In the XXI century, the technology of subvocalization is experiencing a revival – a group of scientists from MIT under the leadership of Arnav Kapur is developing a headset for computer control without the participation of voice. They managed to almost completely exclude the acoustic component when transferring words from person to machine and vice versa. This is not a superstructure over existing systems, but a principled new interface called AlterEgo.

Unlike the laryngophone, this headset reacts not to mechanical vibrations of the skin when pronouncing words, but to electrical activity in the muscles and nerves of the larynx, jaws and tongue. The user does not need to literally open his mouth, let in air and say the words, enough “clearly and clearly” imagine how he pronounces the team. A set of electrodes counts the impulses, the neural network matches their pattern to the database and decodes what the person said.

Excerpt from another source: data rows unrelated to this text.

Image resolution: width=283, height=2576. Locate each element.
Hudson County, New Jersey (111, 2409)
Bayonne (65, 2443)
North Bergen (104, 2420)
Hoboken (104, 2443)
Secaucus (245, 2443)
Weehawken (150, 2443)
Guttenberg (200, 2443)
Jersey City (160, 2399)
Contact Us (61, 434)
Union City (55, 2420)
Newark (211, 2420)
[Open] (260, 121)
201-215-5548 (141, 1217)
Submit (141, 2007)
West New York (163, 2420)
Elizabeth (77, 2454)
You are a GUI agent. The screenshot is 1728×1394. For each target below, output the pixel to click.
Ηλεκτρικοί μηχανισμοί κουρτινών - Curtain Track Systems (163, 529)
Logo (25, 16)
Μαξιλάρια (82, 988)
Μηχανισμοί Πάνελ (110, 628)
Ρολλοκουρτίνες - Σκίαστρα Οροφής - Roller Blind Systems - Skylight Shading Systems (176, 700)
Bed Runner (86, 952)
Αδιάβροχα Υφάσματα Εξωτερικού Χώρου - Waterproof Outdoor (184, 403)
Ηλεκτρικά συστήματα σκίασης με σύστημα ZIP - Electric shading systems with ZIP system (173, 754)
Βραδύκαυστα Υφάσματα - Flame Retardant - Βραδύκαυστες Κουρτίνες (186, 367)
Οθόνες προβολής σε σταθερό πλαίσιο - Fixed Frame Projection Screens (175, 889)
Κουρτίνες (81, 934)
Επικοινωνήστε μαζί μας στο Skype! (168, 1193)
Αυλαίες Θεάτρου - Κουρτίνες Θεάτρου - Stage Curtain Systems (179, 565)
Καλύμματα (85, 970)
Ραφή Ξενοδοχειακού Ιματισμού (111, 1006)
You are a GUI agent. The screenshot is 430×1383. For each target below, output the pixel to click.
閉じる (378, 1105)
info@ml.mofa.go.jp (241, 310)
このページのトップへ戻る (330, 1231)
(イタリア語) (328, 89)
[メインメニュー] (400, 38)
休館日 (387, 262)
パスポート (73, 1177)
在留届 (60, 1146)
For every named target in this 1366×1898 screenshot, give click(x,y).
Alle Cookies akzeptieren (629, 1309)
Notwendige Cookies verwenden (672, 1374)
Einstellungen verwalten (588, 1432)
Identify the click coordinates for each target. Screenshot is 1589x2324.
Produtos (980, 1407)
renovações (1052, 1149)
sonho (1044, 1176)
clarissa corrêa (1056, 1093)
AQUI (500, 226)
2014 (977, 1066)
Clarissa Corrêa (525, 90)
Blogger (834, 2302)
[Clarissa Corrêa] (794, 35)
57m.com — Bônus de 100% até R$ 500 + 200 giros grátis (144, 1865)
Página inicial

During the research, Kapoor's team reduced the number of sensors from one and a half dozen to just four, determined the optimal locations for their location, developed algorithms for analyzing subvocalization data. The response from the computer is also transmitted silently, through the vibrations of the bones of the skull. Therefore, the experimental headset looks “broken” – it does not have a familiar microphone and earpiece. And the process of dialogue is more like reading thoughts, which can not be overheard from outside.

The vocabulary of the system is still symbolic, but it is perfectly suitable for the transmission of short codes, for example, the designation of chess moves. After 15 minutes of personal customization, volunteers within 90 minutes of silent communication allow only 8% of errors. This is so encouraging to Kapoor's team that scientists are already thinking about creating a new human-machine interface. Why do we need to open the skull to the user and implant some transmitters to read the thoughts, if there is an opportunity to go another, simpler and painless way?